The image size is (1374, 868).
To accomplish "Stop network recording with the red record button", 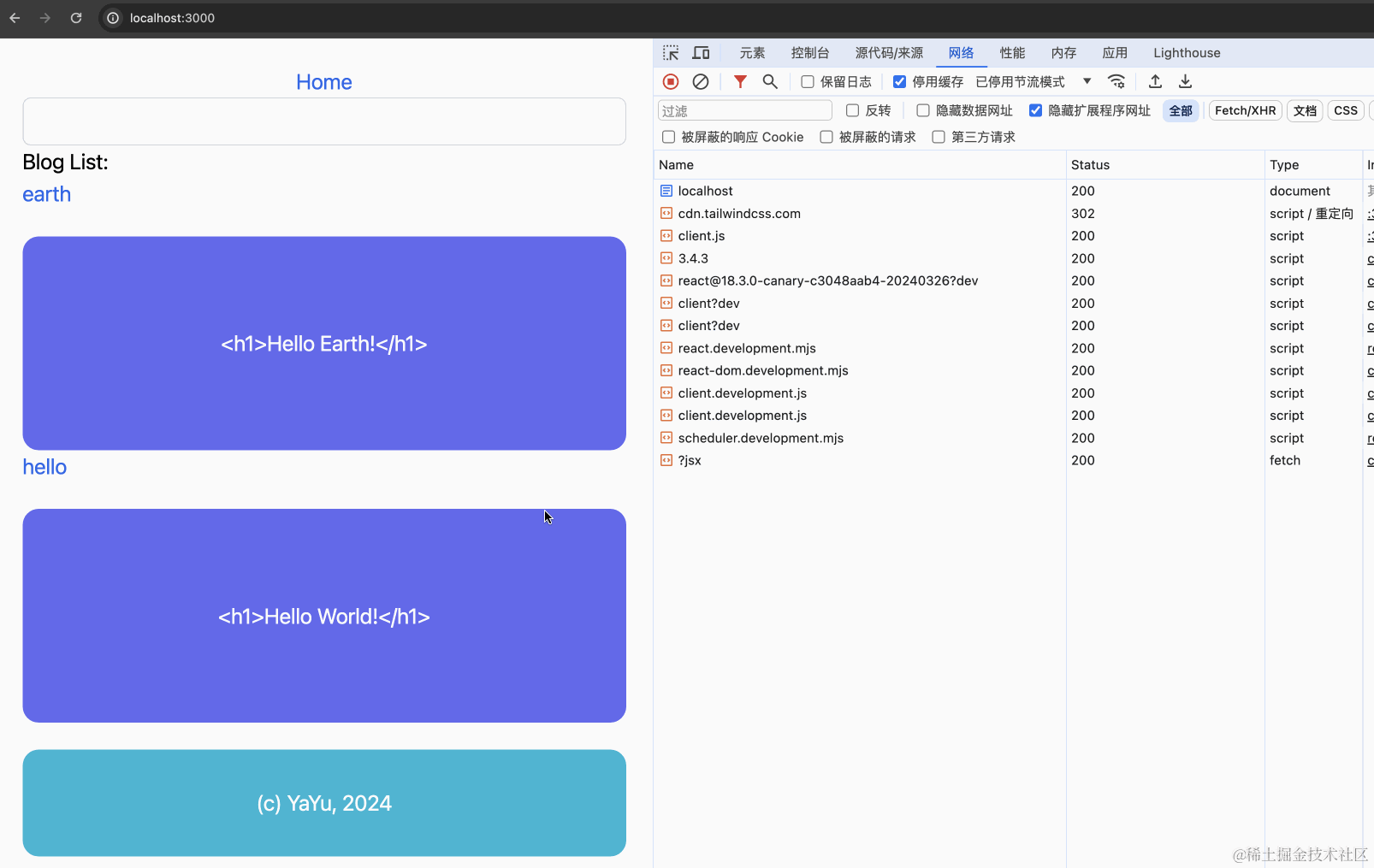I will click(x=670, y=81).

...

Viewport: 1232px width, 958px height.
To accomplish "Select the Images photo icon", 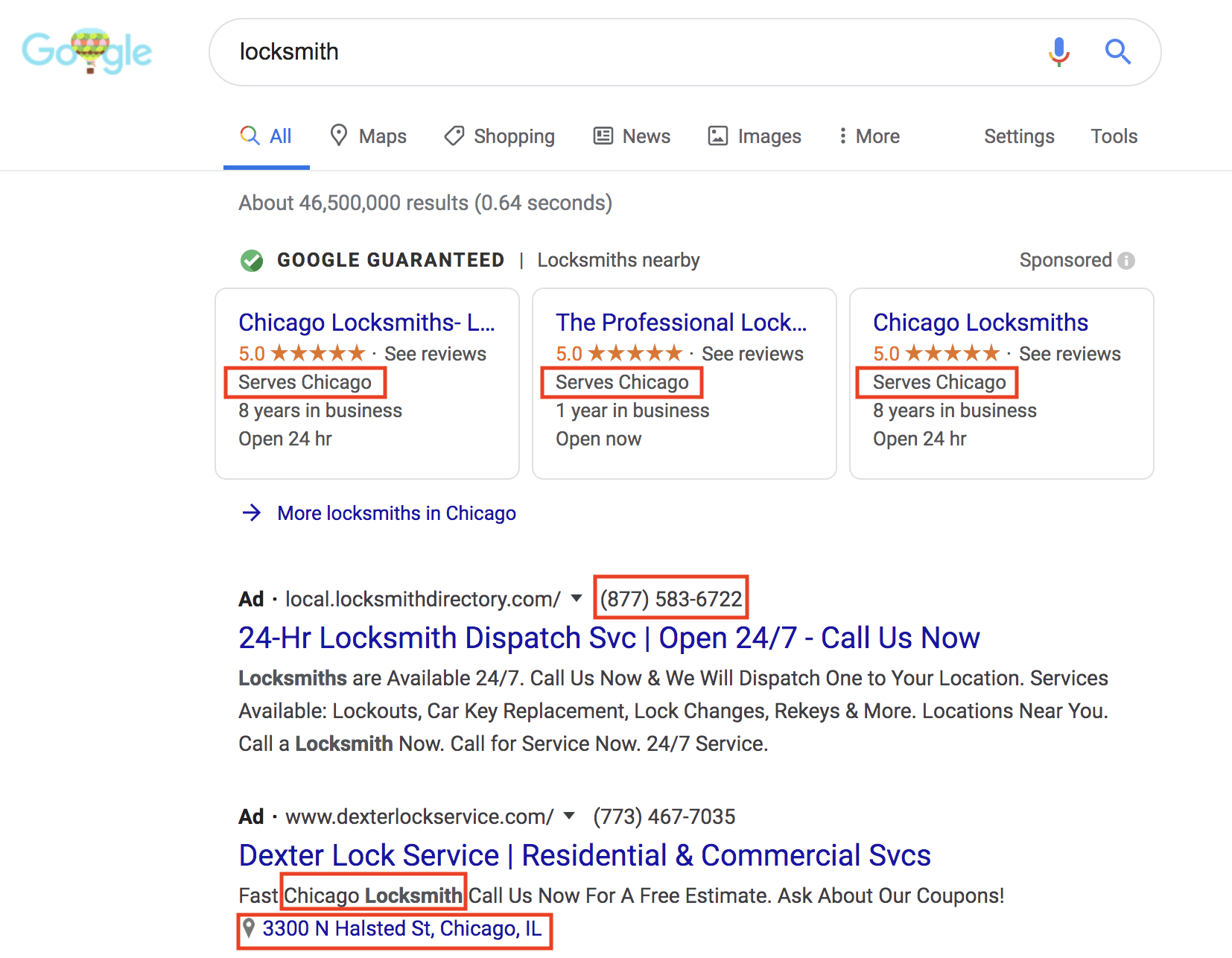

==

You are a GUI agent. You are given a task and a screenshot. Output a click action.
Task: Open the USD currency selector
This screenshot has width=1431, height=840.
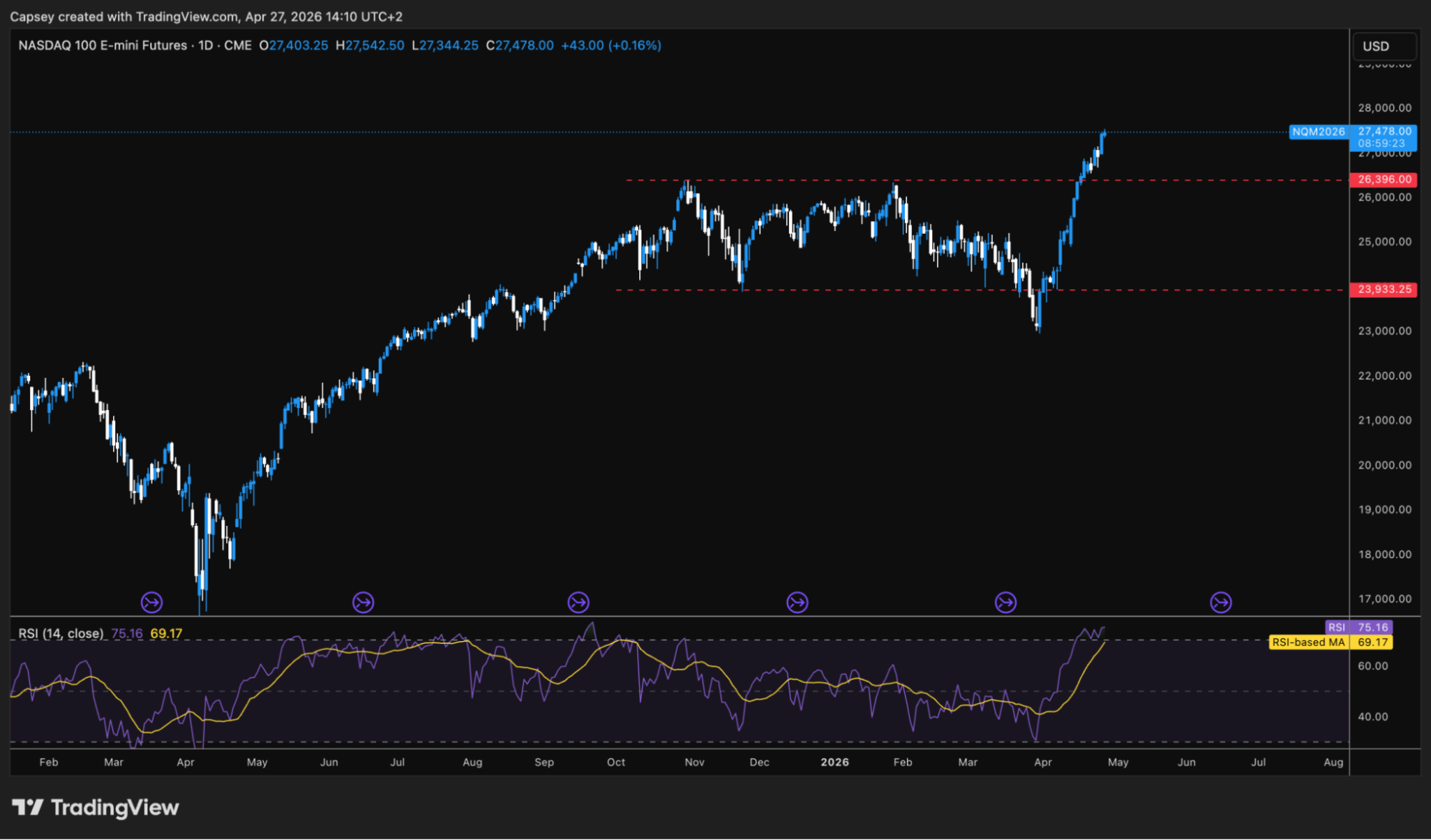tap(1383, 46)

* HOW TO COMPLETE THIS TASK *
Using the listing above, reproduce word for word every line from the one containing "Viewport: 1232px width, 958px height." through the one containing "the Images photo". Pictures must be left out.

* WRITTEN SOLUTION *
Viewport: 1232px width, 958px height.
To accomplish "Select the Images photo icon", 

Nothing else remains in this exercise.